Dans les pires instants de ma vie, il m'avait tendu la main. Il m'avait protégé, cherché à aller plus loin que ce que je montrais, mais pourquoi l'avait-il fait ? Son père avait tué mes parents, nos clans étaient opposés, nous étions des ennemis de coeur et de sang. Nous étions opposés et pourtant il vint se placer entre moi et mes assaillants, effrayant la mort pendant un instant.
— Tu ne la toucheras pas, elle est à moi, dit-il avec possessivité et agressivité.
— À toi, répéta son père d'un ton narquois. Tu n'as jamais voulu la moindre femme auparavant et maintenant tu veux celle-ci ?
— Je ne vois pas où est le mal là-dedans. Cela n'est pas différent de toi et maman.
— Alors cela veut dire que tu es prêt à l'enfermer et l'attacher. À la priver de chaque fragment de sa liberté. Dresser une femme comme elle ne sera pas facile mon fils. Tu devras la briser et oublier tes idéaux de justicier.
— Cela m'est égal.
— Vraiment et que fais-tu de tes règles ?
— Toute règle à son exception, elle sera la mienne.
— Non, je ne serais l'exception de personne et certainement pas la vôtre. Laissez-les me tuer. Si c'est le prix à payer pour les détruire à jamais, je le paierais. Laissez-les finir ce qu'ils ont commencé dis-je d'un ton si déterminé qu'il sembla l'effrayer.
J'aurais dû avoir peur de mourir, être terrifiée de m'offrir ainsi en sacrifice, mais tout ce que je souhaitais était que la boucle soit bouclée. Les Flores devaient payer et si ma vie ne parvenait pas à les détruire à jamais, ma mort le ferait, car rien n'était plus fort qu'un symbole.Je n'étais pas suicidaire, mais après tout ce qui s'était passé , tout ce que ces gens m'avaient fait endurer, je ne pouvais renoncer. Il n'y avait désormais plus de temps pour le beau et le grand juste la noirceur d'un instant qui s'appelait maintenant. D'une obscurité qui me poursuivait depuis longtemps, qui avait toujours été là, même si je ne le savais pas, même si je ne le voyais pas.
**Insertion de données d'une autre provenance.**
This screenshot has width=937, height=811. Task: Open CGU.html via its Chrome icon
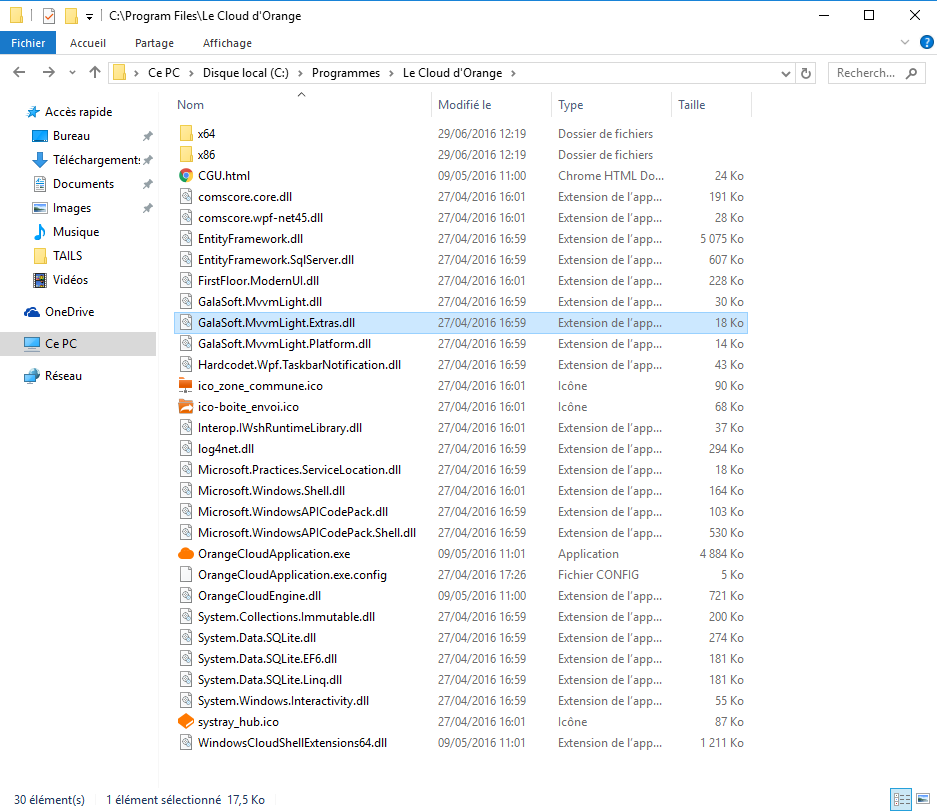click(186, 175)
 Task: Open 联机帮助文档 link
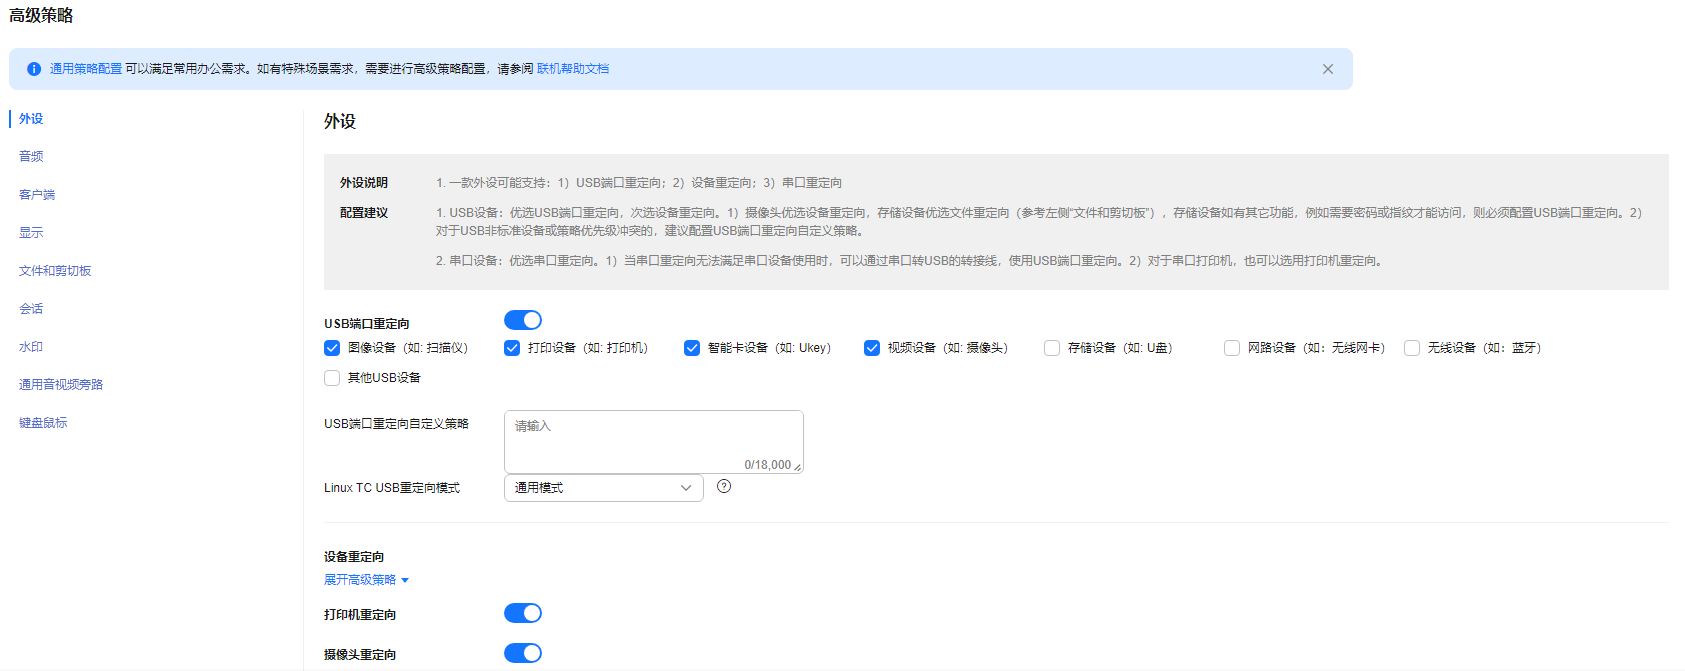tap(573, 69)
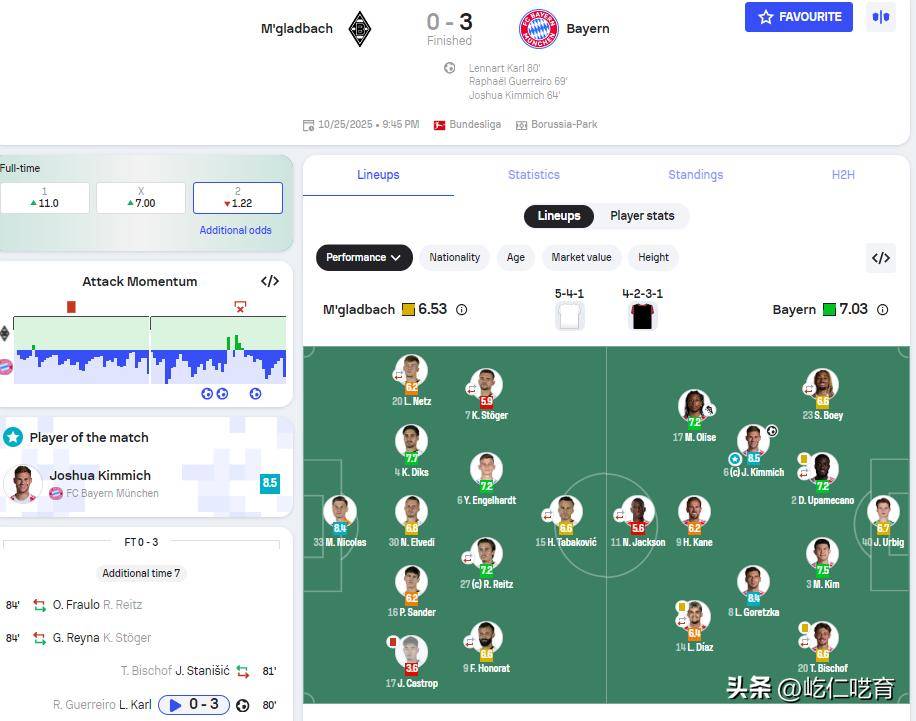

Tout ce avec quoi je vivais sans le savoir avait explosé dans un cauchemar et même si j'avais réussi pendant longtemps à le faire cohabiter avec tout ce qui était rêvé, à allier vengeance, courage et vérité, aujourd'hui il était temps de laisser la noirceur l'emporter et l'orage enfin éclater. De faire gronder le tonnerre et résonner les éclairs pour ne plus avoir à craindre le bruit de la pluie. J'avais tout à perdre mais tout était si difficile que je ne craignais plus aucune perte ou peut-être que ma fin me semblait d'une certaine manière moins cruelle que de voir m'échapper ceux que j'aimais. Peut-être était-ce ma manière à moi de protéger les miens, je n'en savais rien, mais j'étais certaine de ne pouvoir faire un pas en arrière.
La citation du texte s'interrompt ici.